Gabriele Basilico: From San Francisco to Silicon Valley

is at the San Francisco Museum of Modern Art until 15 June (http://www.sfmoma.org).

In the mid-1990s, as the Internet entered our daily lives, a chorus of pundits sang out that the laws of the material world were giving way to those of information. This was especially true in the semi-arid flatlands running south from San Francisco. In the popular imagination, Silicon Valley became a place to turn knowledge into bits and to leave behind the hulking, filthy factories of the industrial era.

Last year the San Francisco Museum of Modern Art commissioned the Italian photographer Gabriele Basilico to profile Silicon Valley. The record he made reminds us that for all the intellectual power unleashed here, the Valley remains a place. Its landscape is shaped by its history, and especially by a series of cultural collisions. Mexican day labourers, Asian coders, Air Force officers and former hippies have added to the Valley's physical character while sustaining its entrepreneurial ethos.

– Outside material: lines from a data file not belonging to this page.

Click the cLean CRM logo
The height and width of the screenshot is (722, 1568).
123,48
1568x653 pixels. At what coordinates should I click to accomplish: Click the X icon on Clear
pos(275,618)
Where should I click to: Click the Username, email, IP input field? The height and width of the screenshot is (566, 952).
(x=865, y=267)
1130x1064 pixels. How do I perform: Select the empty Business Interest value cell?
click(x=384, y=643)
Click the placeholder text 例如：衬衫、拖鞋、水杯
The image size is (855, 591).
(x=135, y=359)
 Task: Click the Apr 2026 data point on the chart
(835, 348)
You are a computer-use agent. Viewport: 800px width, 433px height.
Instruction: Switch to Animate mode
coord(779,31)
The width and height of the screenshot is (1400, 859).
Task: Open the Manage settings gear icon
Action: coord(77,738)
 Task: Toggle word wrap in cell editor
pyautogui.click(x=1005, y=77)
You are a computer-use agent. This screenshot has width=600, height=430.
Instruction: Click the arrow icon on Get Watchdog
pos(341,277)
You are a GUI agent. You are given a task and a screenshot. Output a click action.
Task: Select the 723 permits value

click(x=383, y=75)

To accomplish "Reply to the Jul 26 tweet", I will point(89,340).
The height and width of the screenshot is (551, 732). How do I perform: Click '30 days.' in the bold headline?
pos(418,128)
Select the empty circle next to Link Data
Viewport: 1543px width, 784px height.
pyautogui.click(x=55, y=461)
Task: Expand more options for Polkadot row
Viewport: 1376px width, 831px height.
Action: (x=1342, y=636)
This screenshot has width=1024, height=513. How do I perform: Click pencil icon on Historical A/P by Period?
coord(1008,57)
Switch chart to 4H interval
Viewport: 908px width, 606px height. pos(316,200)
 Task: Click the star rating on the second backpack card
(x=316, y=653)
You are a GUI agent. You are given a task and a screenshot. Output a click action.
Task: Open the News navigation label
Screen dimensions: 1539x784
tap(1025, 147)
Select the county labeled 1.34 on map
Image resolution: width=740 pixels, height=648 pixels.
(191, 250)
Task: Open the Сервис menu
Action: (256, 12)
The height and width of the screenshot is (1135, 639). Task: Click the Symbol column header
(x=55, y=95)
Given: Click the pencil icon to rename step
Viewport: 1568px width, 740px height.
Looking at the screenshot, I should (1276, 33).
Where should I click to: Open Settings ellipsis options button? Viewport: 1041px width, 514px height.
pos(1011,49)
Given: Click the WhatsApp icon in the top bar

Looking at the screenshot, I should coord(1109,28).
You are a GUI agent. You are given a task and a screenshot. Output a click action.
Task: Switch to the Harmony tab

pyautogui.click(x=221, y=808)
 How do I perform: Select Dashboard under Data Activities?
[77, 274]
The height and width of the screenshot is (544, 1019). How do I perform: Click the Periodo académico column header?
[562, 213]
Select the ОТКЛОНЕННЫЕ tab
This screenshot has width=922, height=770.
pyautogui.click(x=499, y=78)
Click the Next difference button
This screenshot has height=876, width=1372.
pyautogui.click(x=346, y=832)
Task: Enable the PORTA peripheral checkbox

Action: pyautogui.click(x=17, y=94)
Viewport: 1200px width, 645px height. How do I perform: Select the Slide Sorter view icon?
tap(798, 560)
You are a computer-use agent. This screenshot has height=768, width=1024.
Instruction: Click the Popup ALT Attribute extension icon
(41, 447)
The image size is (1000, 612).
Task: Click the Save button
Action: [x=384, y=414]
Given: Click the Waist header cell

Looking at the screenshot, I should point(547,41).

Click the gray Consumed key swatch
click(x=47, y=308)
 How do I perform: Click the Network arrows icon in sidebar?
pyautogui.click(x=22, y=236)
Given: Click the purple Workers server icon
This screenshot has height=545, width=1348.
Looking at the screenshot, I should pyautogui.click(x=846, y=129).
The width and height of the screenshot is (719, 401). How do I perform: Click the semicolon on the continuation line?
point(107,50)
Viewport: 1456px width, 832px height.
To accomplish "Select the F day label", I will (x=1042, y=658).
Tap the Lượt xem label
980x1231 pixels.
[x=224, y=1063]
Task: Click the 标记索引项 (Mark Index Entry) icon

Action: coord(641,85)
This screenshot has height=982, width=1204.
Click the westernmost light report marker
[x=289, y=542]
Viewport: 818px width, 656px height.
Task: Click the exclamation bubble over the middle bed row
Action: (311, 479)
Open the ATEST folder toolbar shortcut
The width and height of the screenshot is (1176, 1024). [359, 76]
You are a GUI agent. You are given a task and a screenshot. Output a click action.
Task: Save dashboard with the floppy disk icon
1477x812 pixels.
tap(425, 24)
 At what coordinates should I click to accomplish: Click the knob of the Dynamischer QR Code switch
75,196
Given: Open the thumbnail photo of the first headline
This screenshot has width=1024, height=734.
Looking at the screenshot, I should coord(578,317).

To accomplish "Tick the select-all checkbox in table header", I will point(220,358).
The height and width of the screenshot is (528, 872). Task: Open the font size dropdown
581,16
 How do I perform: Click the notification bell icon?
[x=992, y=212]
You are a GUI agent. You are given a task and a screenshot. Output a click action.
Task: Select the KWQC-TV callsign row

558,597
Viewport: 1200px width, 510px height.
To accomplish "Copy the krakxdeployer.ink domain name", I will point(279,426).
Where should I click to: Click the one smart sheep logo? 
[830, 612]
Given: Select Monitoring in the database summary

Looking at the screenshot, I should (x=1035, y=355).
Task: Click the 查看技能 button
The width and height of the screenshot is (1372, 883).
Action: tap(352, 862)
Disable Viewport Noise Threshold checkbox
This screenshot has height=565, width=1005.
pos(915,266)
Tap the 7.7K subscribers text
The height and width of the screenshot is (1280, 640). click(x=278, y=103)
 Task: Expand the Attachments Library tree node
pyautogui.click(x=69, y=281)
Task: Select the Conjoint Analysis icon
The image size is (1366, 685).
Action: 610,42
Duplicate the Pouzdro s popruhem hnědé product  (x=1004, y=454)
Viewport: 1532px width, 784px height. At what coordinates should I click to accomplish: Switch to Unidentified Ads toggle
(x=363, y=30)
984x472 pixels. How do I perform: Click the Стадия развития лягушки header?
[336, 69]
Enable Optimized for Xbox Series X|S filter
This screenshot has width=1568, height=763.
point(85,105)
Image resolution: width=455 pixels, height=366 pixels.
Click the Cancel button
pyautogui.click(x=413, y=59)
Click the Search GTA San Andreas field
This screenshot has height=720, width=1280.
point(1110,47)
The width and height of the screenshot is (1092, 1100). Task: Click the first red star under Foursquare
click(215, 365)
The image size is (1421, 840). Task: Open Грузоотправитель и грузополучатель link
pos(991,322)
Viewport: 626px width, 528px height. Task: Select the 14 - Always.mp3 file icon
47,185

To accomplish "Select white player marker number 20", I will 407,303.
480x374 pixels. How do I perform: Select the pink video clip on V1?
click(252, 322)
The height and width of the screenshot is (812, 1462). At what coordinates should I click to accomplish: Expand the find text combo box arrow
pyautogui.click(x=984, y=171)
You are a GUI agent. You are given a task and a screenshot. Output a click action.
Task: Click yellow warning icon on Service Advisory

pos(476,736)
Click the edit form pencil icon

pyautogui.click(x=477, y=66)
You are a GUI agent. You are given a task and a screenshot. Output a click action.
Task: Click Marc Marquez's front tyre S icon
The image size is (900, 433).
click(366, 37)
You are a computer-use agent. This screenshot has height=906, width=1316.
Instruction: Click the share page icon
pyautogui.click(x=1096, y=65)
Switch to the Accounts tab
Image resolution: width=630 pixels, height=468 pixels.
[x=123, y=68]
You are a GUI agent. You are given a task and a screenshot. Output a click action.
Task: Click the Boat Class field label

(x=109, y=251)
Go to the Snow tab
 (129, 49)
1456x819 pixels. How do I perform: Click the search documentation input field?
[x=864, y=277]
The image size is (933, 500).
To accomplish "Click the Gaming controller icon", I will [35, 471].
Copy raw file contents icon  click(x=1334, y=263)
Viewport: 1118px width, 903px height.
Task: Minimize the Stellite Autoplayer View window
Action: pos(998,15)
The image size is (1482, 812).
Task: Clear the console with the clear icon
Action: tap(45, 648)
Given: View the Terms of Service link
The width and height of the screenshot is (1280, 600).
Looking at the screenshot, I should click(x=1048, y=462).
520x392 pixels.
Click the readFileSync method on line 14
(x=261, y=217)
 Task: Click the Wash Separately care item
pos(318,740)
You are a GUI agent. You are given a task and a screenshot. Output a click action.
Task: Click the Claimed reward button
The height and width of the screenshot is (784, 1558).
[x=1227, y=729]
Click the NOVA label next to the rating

Basilico trained as an architect, and his pictures rarely include people. Yet they invite viewers to read the everyday lives of local citizens from the evidence they leave behind. In Silicon Valley, Basilico works his way up and down the area's two main freeways, pausing only occasionally to pay homage to the glossy headquarters of high-tech firms such as Apple and Google. More often, he takes his camera to a nearby hilltop and snaps panoramas of condominiums, parking lots and the sinewy tarmac of the freeways themselves.

These still images repay meditation. One depicts an abandoned 1930s blimp hangar at NASA's Moffett Airfield in Mountain View. Grass has cracked the pavement around it and toxins leach from its shell. Even without the airmen who staffed it, the hangar reminds us of the military's presence and role in the Valley's growth.

Basilico also turns his lens on the Victorian houses of San Francisco, making wide-angled colour views of the city's parks and skyline. To anyone more than 40 years old, and especially a Californian, these images recall the countercultural revolution that found its legs in Haight-Ashbury. Even now, the 1960s still supply the rhetoric of individual independence and creativity that rings throughout Silicon Valley. More than a few software engineers still sport the long hair and libertarian values of the Summer of Love.

Ironically, this is also where Basilico's method breaks down. His focus on the large-scale elements of the region's infrastructure inadvertently privileges those who have had the power to build companies, highways and cathedrals. There is another Silicon Valley, one of pollutants lurking beneath the land and parents working in multiple minimum-wage jobs. Only one image here points to that Valley: a photograph of a nineteenth-century Catholic church in San Jose. Compared with the post-modern blandness of snap-to-grid office parks, the church looks strangely ornate.

It is a sturdy reminder that for more than a century, the Valley has depended on migrant labour for everything from agriculture to light manufacturing, restaurant work to software coding. The Valley's cosmopolitan puzzle includes service personnel from Vietnam and the Philippines and engineers from India and China. It is tempting to imagine these mobilized workers as packets of information, shuttling across the landscape as if the laws of matter really had been repealed. These photographs remind us they haven't. Silicon Valley's success continues to depend on its infrastructure — material and cultural.